Sheri Tornatore, co-owner of South Congress Books in Austin, has been buying and selling used and rare books for almost 20 years. Sheri has owned and continues to operate an online book business (yes, even on Amazon) since 2005, and has a work history that ranges from onion farming to lamp shade sales. Although she’s from upstate New York, Sheri has lived in Texas more than half her life.
Q: Although so many book lovers dream of opening their own book stores, many would not dare take on the task during such an unstable time in publishing and the economy. What drove you to open South Congress Books? And why on South Congress?
A: In a way, the new e-book era is a blessing for used and rare booksellers. Now, more than ever, there is a gift and collectible market for books that are interesting as objects, such as early 20th century decorative bindings, as well as books that have cool dust jacket art, and photography and illustrated books that are not available as e-books. And, of course, first editions, prize winners, and signed copies are always in demand.
South Congress Avenue is a perfect location for creative endeavors because it is a stimulating place for the curious wanderer with its eclectic mix of activities and destinations. The diversity and intelligence of the average visitor to South Congress was irresistible to me.
Q: With the rise of the Internet and technology in publishing, how are independent bookstores competing with eBooks and Amazon?

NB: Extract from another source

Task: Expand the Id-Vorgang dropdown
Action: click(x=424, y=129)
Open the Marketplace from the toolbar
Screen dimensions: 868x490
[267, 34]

A: With our years of knowledge, we offer a personal connection for helping customers discover something they didn’t even know they wanted. I don’t see technology and the Internet as our competition; I see it as variety. Even though you can ride in a car or airplane to your destination, people still walk and ride bicycles. Similarly, you can download a book or buy one in our store; each has its own appeal depending on what you want from your journey.
Q: The end of Borders – a blessing or an omen?

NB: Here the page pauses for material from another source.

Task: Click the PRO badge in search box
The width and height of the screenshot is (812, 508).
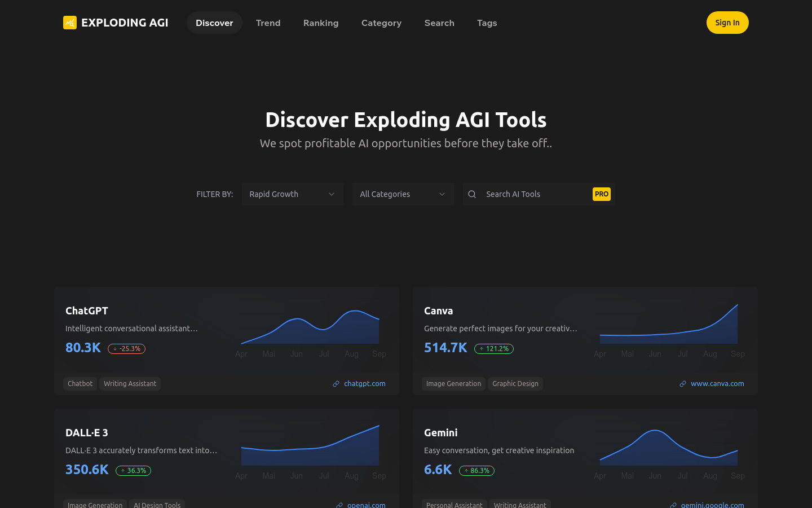Action: [x=601, y=194]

A: A blessing for us: we got a good deal on attractive bookshelves for our store right when we were setting up! The Internet is more likely to replace big chain bookstores like Borders and open markets for smaller niche stores like us. People are embracing the neighborhood bookstore again.
Q: Since retail space is such a valuable commodity, what do you look for in a book? And how do you put a price tag on some of your rare finds?
A: We try to stock the store with unusual printings and hard to find books and unique printed matter while balancing that with what people are reading right now. Through experience and research, we price our rarer items with scarcity and affordability in mind. We try not to be too outrageous, but our prices reflect that we strive to have the nicest copies available of even the rare books.
Q: What have been some of your most surprising and valuable finds over the years?
A: A colleague once found a doodle on a napkin in a book that turned out to be an original Salvador Dali drawing. What’s valuable to me is what’s in the NEXT buy!